Reproduce every one of the entries below word for word, changing nothing in any line.

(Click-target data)
* * *

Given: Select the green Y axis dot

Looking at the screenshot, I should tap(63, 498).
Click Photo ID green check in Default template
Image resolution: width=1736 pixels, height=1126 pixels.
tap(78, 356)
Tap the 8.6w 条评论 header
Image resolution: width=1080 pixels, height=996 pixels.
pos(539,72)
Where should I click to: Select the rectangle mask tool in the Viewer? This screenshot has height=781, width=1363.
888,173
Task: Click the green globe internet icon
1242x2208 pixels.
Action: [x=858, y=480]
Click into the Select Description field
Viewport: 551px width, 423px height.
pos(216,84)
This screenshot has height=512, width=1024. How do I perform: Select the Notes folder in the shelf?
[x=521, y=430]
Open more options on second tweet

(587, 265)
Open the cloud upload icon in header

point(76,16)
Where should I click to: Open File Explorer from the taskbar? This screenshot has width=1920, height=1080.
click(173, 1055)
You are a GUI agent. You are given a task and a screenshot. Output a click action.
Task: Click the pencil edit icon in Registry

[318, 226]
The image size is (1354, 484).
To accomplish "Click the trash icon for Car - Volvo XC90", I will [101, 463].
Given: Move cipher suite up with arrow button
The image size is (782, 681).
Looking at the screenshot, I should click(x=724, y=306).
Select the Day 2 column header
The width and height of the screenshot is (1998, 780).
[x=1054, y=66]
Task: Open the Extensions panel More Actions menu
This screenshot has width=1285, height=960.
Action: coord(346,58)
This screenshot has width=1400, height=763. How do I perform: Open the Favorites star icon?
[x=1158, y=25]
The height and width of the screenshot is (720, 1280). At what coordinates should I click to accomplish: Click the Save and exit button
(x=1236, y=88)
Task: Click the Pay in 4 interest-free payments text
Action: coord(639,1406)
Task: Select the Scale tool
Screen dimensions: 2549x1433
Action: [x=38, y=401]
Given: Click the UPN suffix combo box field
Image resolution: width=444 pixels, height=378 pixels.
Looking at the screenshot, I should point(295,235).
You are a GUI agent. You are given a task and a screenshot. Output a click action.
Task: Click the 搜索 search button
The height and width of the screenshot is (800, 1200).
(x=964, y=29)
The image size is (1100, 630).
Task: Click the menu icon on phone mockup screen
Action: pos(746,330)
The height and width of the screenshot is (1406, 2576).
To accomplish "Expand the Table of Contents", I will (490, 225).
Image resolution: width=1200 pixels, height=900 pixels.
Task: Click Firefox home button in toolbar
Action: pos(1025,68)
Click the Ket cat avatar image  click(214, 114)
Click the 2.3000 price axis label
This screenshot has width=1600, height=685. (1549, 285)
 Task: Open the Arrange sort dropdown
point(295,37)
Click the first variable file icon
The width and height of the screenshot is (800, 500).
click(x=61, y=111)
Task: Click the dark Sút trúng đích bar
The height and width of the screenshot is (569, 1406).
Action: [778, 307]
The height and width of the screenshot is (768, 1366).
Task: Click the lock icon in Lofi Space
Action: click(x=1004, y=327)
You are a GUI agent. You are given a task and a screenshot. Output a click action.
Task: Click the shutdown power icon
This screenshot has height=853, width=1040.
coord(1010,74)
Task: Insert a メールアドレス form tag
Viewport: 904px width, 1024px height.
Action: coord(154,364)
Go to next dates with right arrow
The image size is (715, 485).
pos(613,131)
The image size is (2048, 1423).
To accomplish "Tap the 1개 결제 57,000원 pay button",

* * *

-- Expected answer --
Given: Select the green Y axis dot

Looking at the screenshot, I should tap(63, 498).
Click Photo ID green check in Default template
Image resolution: width=1736 pixels, height=1126 pixels.
tap(78, 356)
Tap the 8.6w 条评论 header
Image resolution: width=1080 pixels, height=996 pixels.
pos(539,72)
Where should I click to: Select the rectangle mask tool in the Viewer? This screenshot has height=781, width=1363.
888,173
Task: Click the green globe internet icon
1242x2208 pixels.
Action: [x=858, y=480]
Click into the Select Description field
Viewport: 551px width, 423px height.
pos(216,84)
This screenshot has height=512, width=1024. How do I perform: Select the Notes folder in the shelf?
[x=521, y=430]
Open more options on second tweet

(587, 265)
Open the cloud upload icon in header

point(76,16)
Where should I click to: Open File Explorer from the taskbar? This screenshot has width=1920, height=1080.
click(173, 1055)
You are a GUI agent. You are given a task and a screenshot. Output a click action.
Task: Click the pencil edit icon in Registry

[318, 226]
The image size is (1354, 484).
To accomplish "Click the trash icon for Car - Volvo XC90", I will [101, 463].
Given: Move cipher suite up with arrow button
The image size is (782, 681).
Looking at the screenshot, I should click(x=724, y=306).
Select the Day 2 column header
The width and height of the screenshot is (1998, 780).
[x=1054, y=66]
Task: Open the Extensions panel More Actions menu
This screenshot has width=1285, height=960.
Action: coord(346,58)
This screenshot has width=1400, height=763. How do I perform: Open the Favorites star icon?
[x=1158, y=25]
The height and width of the screenshot is (720, 1280). At what coordinates should I click to accomplish: Click the Save and exit button
(x=1236, y=88)
Task: Click the Pay in 4 interest-free payments text
Action: coord(639,1406)
Task: Select the Scale tool
Screen dimensions: 2549x1433
Action: [x=38, y=401]
Given: Click the UPN suffix combo box field
Image resolution: width=444 pixels, height=378 pixels.
Looking at the screenshot, I should point(295,235).
You are a GUI agent. You are given a task and a screenshot. Output a click action.
Task: Click the 搜索 search button
The height and width of the screenshot is (800, 1200).
(x=964, y=29)
The image size is (1100, 630).
Task: Click the menu icon on phone mockup screen
Action: pos(746,330)
The height and width of the screenshot is (1406, 2576).
To accomplish "Expand the Table of Contents", I will (490, 225).
Image resolution: width=1200 pixels, height=900 pixels.
Task: Click Firefox home button in toolbar
Action: pos(1025,68)
Click the Ket cat avatar image  click(214, 114)
Click the 2.3000 price axis label
This screenshot has width=1600, height=685. (1549, 285)
 Task: Open the Arrange sort dropdown
point(295,37)
Click the first variable file icon
The width and height of the screenshot is (800, 500).
click(x=61, y=111)
Task: Click the dark Sút trúng đích bar
The height and width of the screenshot is (569, 1406).
Action: [778, 307]
The height and width of the screenshot is (768, 1366).
Task: Click the lock icon in Lofi Space
Action: click(x=1004, y=327)
You are a GUI agent. You are given a task and a screenshot. Output a click action.
Task: Click the shutdown power icon
This screenshot has height=853, width=1040.
coord(1010,74)
Task: Insert a メールアドレス form tag
Viewport: 904px width, 1024px height.
Action: coord(154,364)
Go to next dates with right arrow
The image size is (715, 485).
pos(613,131)
The image size is (2048, 1423).
To accomplish "Tap the 1개 결제 57,000원 pay button",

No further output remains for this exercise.